Texto fuente:
· · · · ·

“Los individuos no cuentan, pero son contados”
(Tzvetan Todorov)
Primero fuimos estadística, un número, una fracción: el porcentaje de un entero al que no se tenía derecho en razón de un nombre, una historia o la identidad. Hechos cifra, en la actual contingencia global se nos ha naturalizado como la tasa de mortalidad que sigue a la de contagio, esa cantidad de muertes que arrojada a la fosa común del dato ya no emerge como dolor o compasión, acaso como el testimonio del éxito o fracaso de una determinada gestión en materia de salud. En ningún caso como la o el vecino que ya no volveremos a ver en la calle, aquel hombre o mujer que alguna vez alimentó un álbum familiar.
Arrancados de ese lugar y solo expresión de un indetenible avance, ahora también se nos hace tweet, el impersonal mensaje que en la asepsia de sus 280 caracteres no solo permite informar del deceso de alguno o alguna de nosotros/as, como ha hecho el titular de salud y su cartera en estos días, sino del desplazamiento de los márgenes con que se puede comunicar o hacer noticia algo tan sensible. Parapetados detrás, el impacto que una a una causan las palabras de tal comunicación es equivalente al racimo expansivo de una bomba, un efecto que así como no permite ver la indolencia de su no involucramiento, tampoco deja ver que el blanco del delantal que se viste no es más que un color. Puro color.

· · · · ·

Preguntas sobre el texto:
(a) Reescribe como una lista breve el párrafo del texto fuente que comienza con «Arrancados de ese lugar», y conserva sus hechos principales.
(b) Responde con datos del texto fuente:
(i) ¿A quién se atribuye la cita del encabezado?
(ii) ¿Qué tasa sigue a la de contagio?
(iii) ¿Cuántos caracteres tiene el mensaje impersonal que se menciona?
(c) Prolonga el texto sobre la muerte convertida en cifra y en tweet a partir de su última oración, «Puro color.», con el mismo tono.

Entradas de datos extraídas
· · · · ·

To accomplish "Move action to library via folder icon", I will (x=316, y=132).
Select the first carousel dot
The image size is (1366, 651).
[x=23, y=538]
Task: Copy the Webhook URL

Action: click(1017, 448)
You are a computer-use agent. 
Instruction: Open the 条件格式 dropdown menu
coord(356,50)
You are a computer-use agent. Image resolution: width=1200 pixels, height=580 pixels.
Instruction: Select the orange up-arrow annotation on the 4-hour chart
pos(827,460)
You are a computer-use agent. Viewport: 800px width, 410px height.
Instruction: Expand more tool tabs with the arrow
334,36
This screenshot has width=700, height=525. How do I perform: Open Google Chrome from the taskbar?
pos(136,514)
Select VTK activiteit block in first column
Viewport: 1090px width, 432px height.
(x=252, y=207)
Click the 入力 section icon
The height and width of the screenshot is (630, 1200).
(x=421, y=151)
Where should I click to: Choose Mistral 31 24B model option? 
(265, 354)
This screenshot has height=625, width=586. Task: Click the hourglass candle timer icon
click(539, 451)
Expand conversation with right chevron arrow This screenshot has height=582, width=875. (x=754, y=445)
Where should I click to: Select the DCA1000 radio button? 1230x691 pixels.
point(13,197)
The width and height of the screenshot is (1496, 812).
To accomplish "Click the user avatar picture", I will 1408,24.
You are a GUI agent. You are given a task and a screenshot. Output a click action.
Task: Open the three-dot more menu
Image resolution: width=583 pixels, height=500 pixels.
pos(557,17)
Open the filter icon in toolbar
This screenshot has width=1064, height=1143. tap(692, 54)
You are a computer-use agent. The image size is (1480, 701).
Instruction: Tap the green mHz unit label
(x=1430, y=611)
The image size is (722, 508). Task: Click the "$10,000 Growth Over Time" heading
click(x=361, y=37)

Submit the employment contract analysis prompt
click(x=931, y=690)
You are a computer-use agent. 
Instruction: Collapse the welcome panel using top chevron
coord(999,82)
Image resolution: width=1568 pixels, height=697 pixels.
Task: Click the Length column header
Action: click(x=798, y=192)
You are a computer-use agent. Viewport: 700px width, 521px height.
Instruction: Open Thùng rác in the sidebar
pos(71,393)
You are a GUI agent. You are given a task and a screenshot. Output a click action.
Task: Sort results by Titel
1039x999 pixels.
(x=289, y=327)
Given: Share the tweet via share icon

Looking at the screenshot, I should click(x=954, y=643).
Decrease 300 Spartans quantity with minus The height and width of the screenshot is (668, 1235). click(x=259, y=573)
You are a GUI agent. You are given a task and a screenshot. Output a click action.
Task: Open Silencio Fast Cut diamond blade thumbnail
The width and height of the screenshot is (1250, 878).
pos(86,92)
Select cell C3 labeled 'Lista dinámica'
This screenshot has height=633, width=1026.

· · · · ·

Resultados de las tareas:
(a)
- Además de cifra, ahora se nos convierte en tweet.
- Es un mensaje impersonal, contenido en la asepsia de 280 caracteres.
- El titular de salud y su cartera lo han usado estos días para informar de decesos.
- Con ello se desplazan los márgenes con que se comunica o se hace noticia algo tan sensible.
- Una a una, las palabras de esa comunicación impactan como el racimo expansivo de una bomba.
- Ese efecto no deja ver la indolencia del no involucramiento ni que el blanco del delantal no es más que un color.

(b)
(i) A Tzvetan Todorov.
(ii) La tasa de mortalidad.
(iii) 280 caracteres.

(c)
Ratio o menos al interior de un argumento, tal corrimiento incluso adquiere la forma de una competencia, una carrera por la información en que ésta cada vez importa menos. Y como con la escasez, dicha economía de la palabra se levanta sobre quien está al frente, ahora debajo, convirtiéndose en una suerte de telegrama: un viejo invento en que lo único nuevo era la mala nueva que traía. “Tenemos que lamentar el primer fallecido en Chile por COVID19”, una primera línea que escondida detrás de su ya no metafórica mascarilla hasta semeja una capucha: aquel pasamontañas que no hace mucho era la condensación del mal, un engendro que apenas alcanza a entenderse como comunicado oficial. “Mujer de 83 años, postrada, en la que se optó por un manejo compasivo”.
Compasión, sin embargo, que no se ve; manejo que no se informa; y una historia que se desconoce y hasta disputa entre autoridades, sin autoridad. Pugna, en suma, que no hace justicia al dolor que dice transmitir y, todavía menos, da cara a la magnitud de lo que podría significar puertas adentro del luto que ahí se inicia. Mientras, a ese primer fallecimiento le sigue otro, y su adición con un tercero y luego un cuarto, un quinto y así en más, deja de ser novedad y ese dolor, más comunicado que sentido, muta y se naturaliza en informe diario. Solo rutina y punto de prensa, que otro día sean cuatro, cinco, y hasta nueve, o que su suma llegue a 57 en el país o a 91.644 en el mundo entero (según actualización al 9 de abril), apenas roza la tragedia que es. Una inmensidad que un número, por grande que éste sea, no puede siquiera contener.
Sin esa densidad, y sin derecho a ceremonia fúnebre, la ausencia de cierre ritual que sigue amenaza como una segunda muerte, esta vez la de una comunidad que no puede renovarse en su propia compañía. Un estado de conmoción, si se quiere, que a duras penas podría derivar en consuelo, en paz o entendimiento. Trizada esa posibilidad, y obstaculizado el tránsito literal y figurado hacia esa última morada, el mensaje que se mezquina por quien ha de proteger la vida, nuestra ya alicaída autoridad, actúa como pura presentación: el ritualismo de un Estado que administra la estadística de muerte, un tipo de gestión que no ayuda a que nos podamos encontrar y reconocer en el dolor.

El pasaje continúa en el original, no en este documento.